WeCareTN “supports trans women of color through education and empowerment.” They host a jobs readiness program, a life skills program, and lead HIV preventions programs for sex workers. They’ll use the new funds to focus on HIV/ HCV (hepatitis C virus) prevention and education, outreach and partnerships, testing and helping people find the correct care care. The organization is also seeking to form “equitable and inclusive” relationships with community partners.

“We hope to address any barriers to care and resources as it relates to HIV/ HCV stigma, transphobia, and/or cultural insensitivity,” WeCareTN said in a statement. “We hope to link services and resources to community members and organizations that can help address housing, employment, gender-affirming care, HIV prevention, and harm reduction to name a few focus areas.”

Jakiera Stewart, director of operations for WeCareTN, said a lot of HIV prevention and education practices have focused on homosexual men, which excludes other minority populations, like women and girls.

“In the past few years folks have been amplifying how they are affected by HIV and how strategies leave certain communities in the gap,” Stewart said. “Just sitting at the table and being able to strategize with folks who are directly impacted is important to strategy.”

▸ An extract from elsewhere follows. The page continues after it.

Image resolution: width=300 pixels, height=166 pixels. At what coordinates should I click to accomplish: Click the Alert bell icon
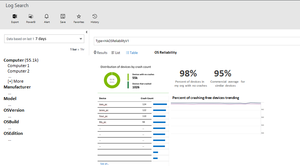[x=47, y=16]
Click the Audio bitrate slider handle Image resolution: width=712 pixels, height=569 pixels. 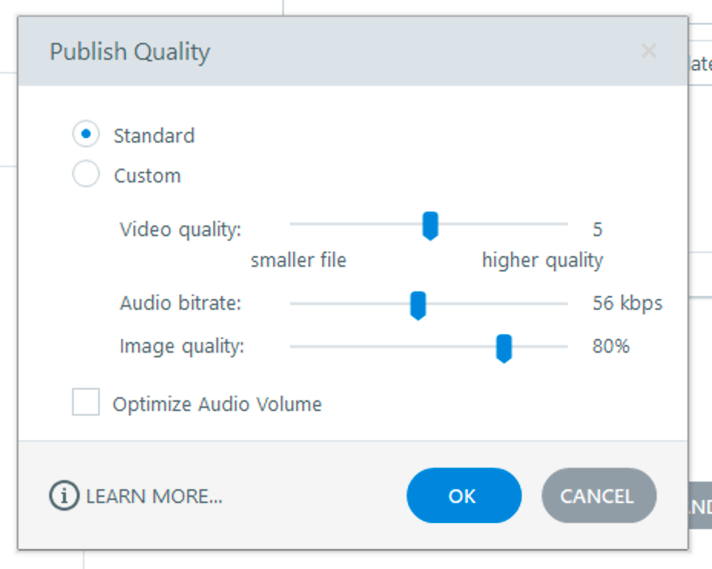(418, 305)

One of the ways that WeCareTN practices this is through their program Transformation, an eight-week program for Black trans women that focuses on HIV prevention, stigma, mental health, and personal development.

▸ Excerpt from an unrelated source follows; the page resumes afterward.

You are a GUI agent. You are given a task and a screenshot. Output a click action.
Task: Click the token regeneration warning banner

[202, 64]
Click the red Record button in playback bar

“Transformation targets Black transgender women that use drugs, utilize black market medicine/ hormone therapy, and/or engage in sex work,” a WeCareTN official said. “[We] host a series of [virtual] conversations … and weekly meetings such as ‘Survival Sex Work’ and ‘Hustle Economics’ to name a few specific topics.”

The organization said it’s important to have these tough and sometimes stigmatized conversations because it aids in harm reduction. Stewart said it can be difficult for people who are affected by the virus to meet with others to brainstorm and connect with other communities to change the narrative leading to these groups being alienated. However, when accomplished, it proves to be an effective strategy, Stewart said.

With Gilead’s funding, Stewart said they will be able to lead out of a “place of survival.” She hopes that other organizations will follow the precedent that Gilead has set by helping leaders bring more resources to the South.

“I think it’s time for the South to catch up,” said Stewart. “There are great strategies that work [in the South], they’re just not funded or they don’t have the resources to strategize on a grand level. A lot of organizations in the south are grassroots organizations, but their strategies work. They just don’t have the resources to scale those strategies out.”